= Beginning of Section =

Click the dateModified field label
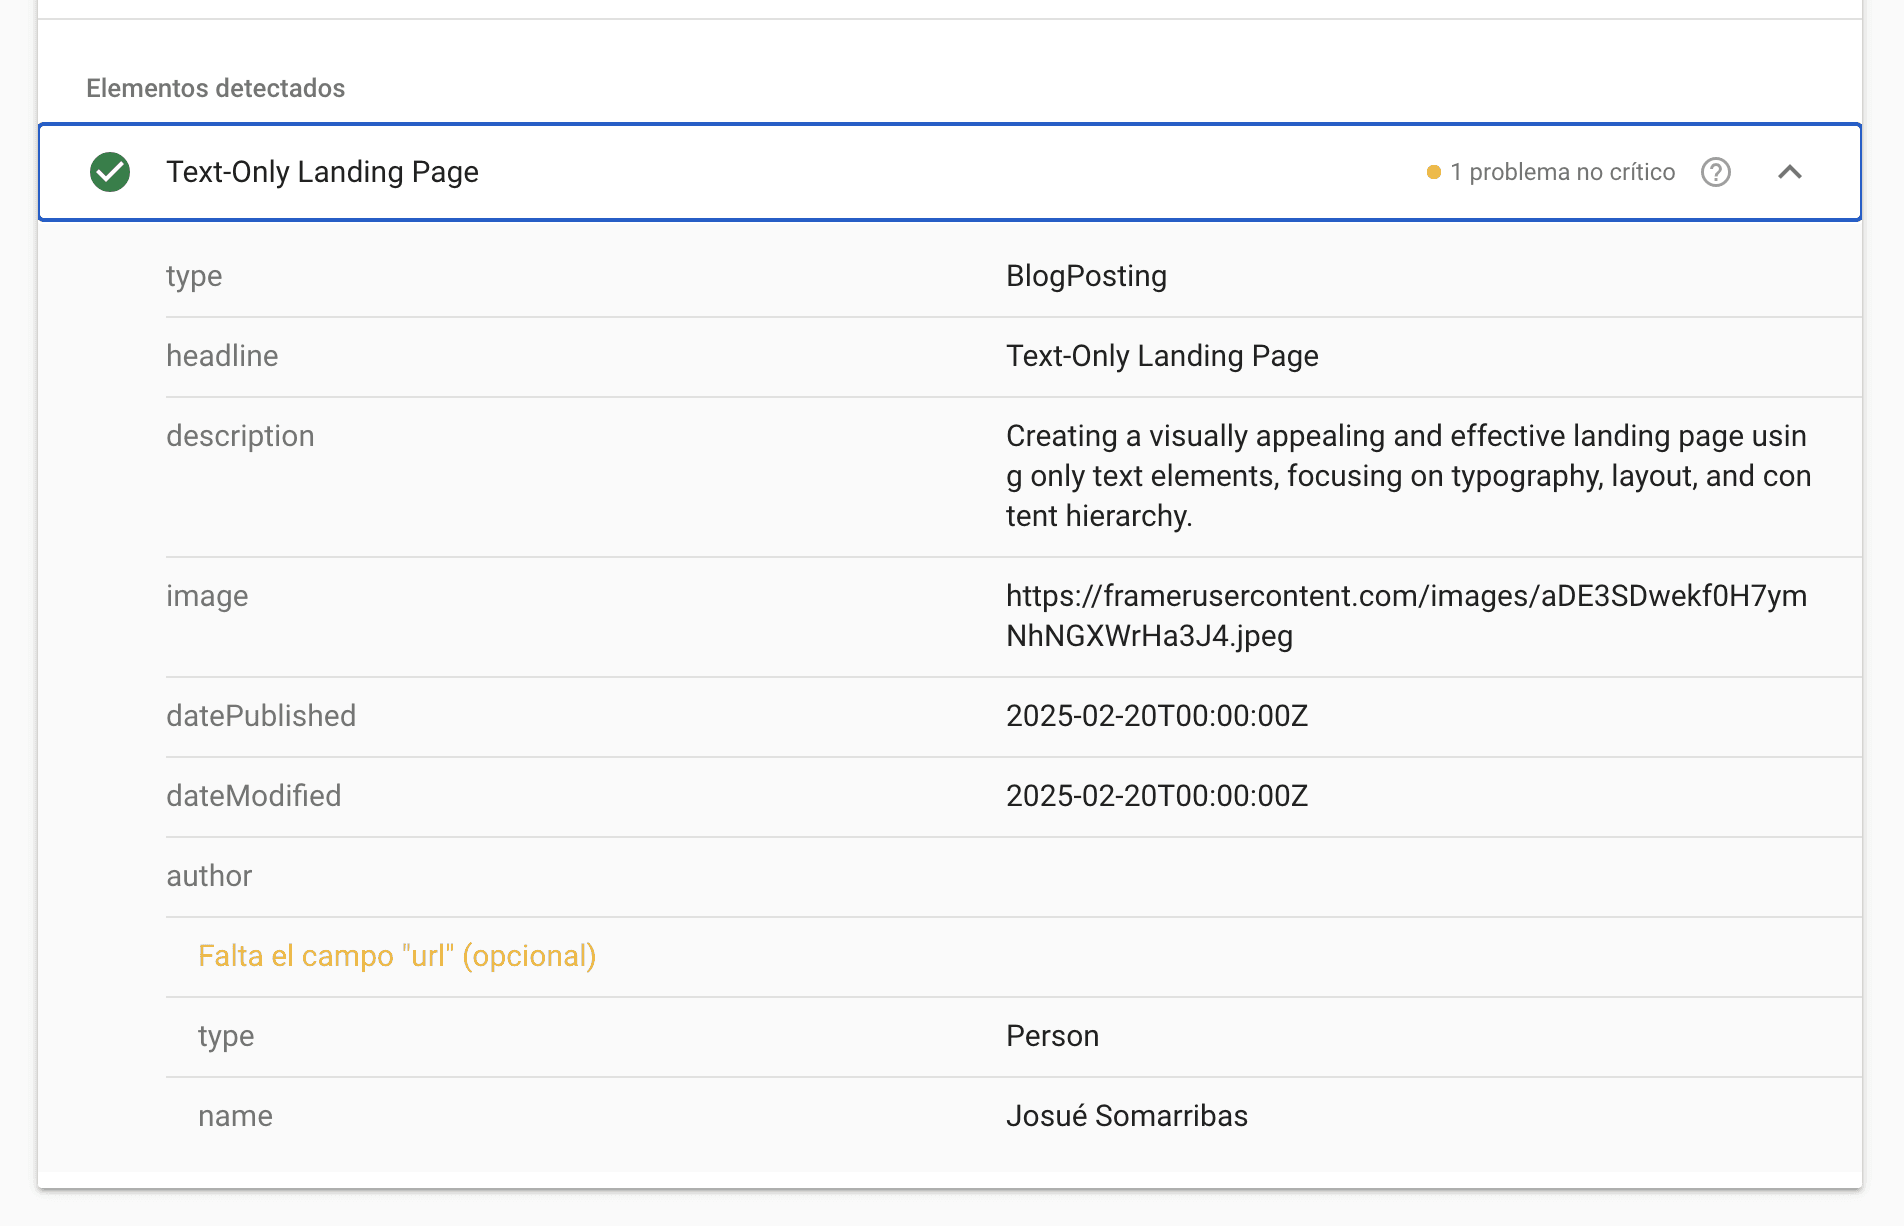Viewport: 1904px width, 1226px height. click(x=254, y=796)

= End of Section =
= Beginning of Section =

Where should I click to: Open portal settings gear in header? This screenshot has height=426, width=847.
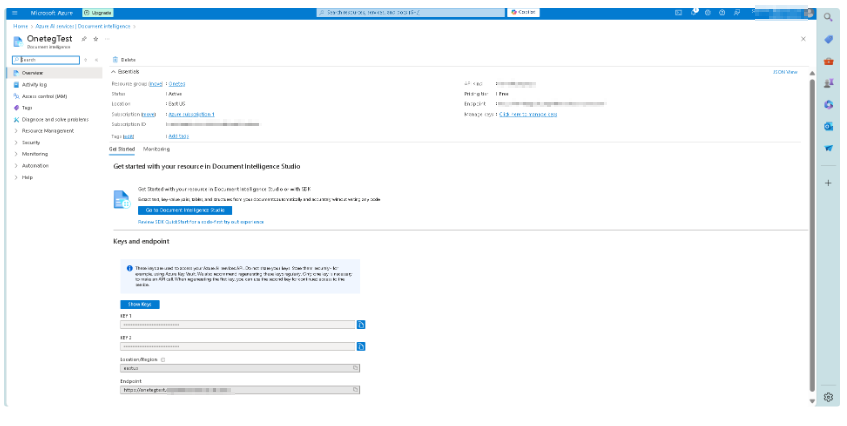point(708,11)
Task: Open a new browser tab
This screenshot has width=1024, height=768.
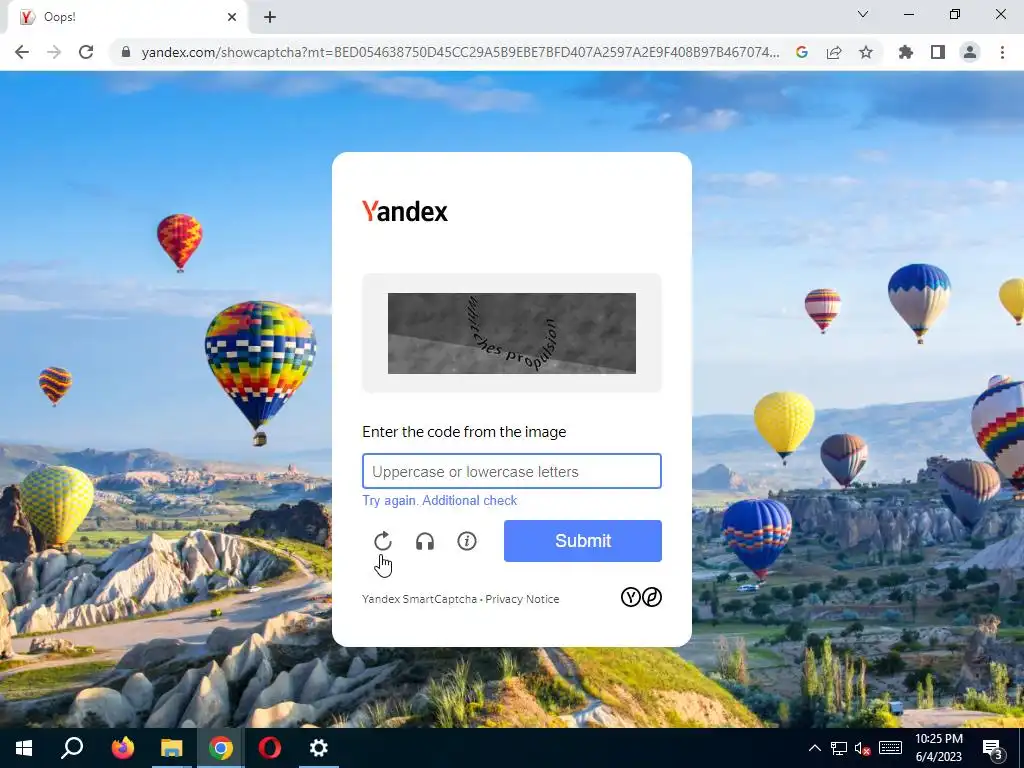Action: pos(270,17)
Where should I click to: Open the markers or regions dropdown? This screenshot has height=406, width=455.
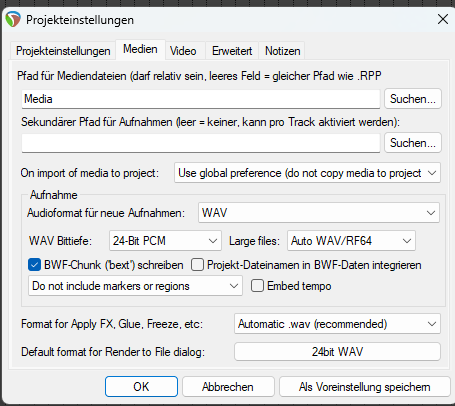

= End of Section =
= Beginning of Section =

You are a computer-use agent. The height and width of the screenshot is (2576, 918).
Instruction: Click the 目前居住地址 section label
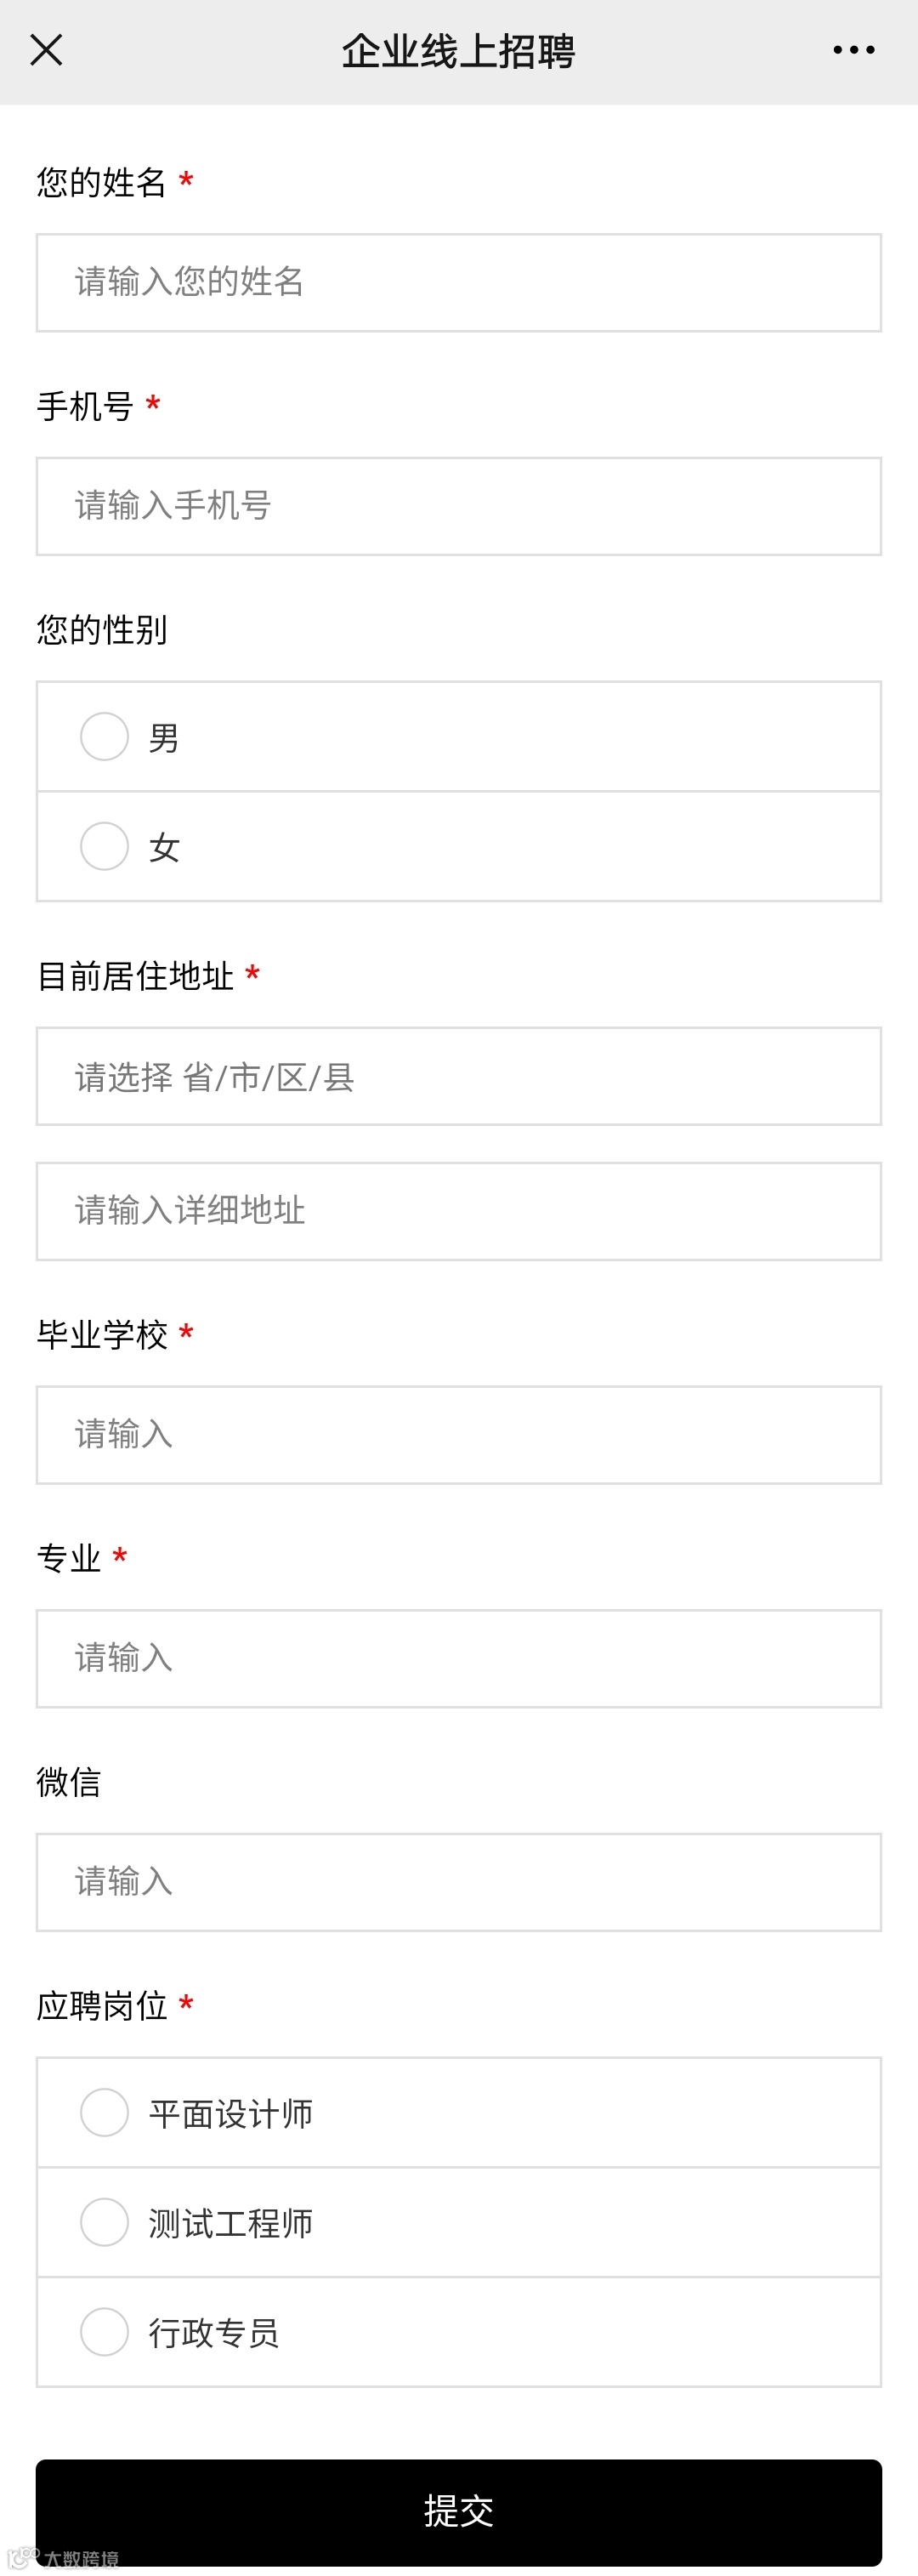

= End of Section =

Description of the task. Would you print, exactly as written, every line above from the one holding "You are a computer-use" through the one holding "Instruction: Click the 目前居住地址 section label", with both included and no other lines?

Solution for this exercise.
You are a computer-use agent. The height and width of the screenshot is (2576, 918).
Instruction: Click the 目前居住地址 section label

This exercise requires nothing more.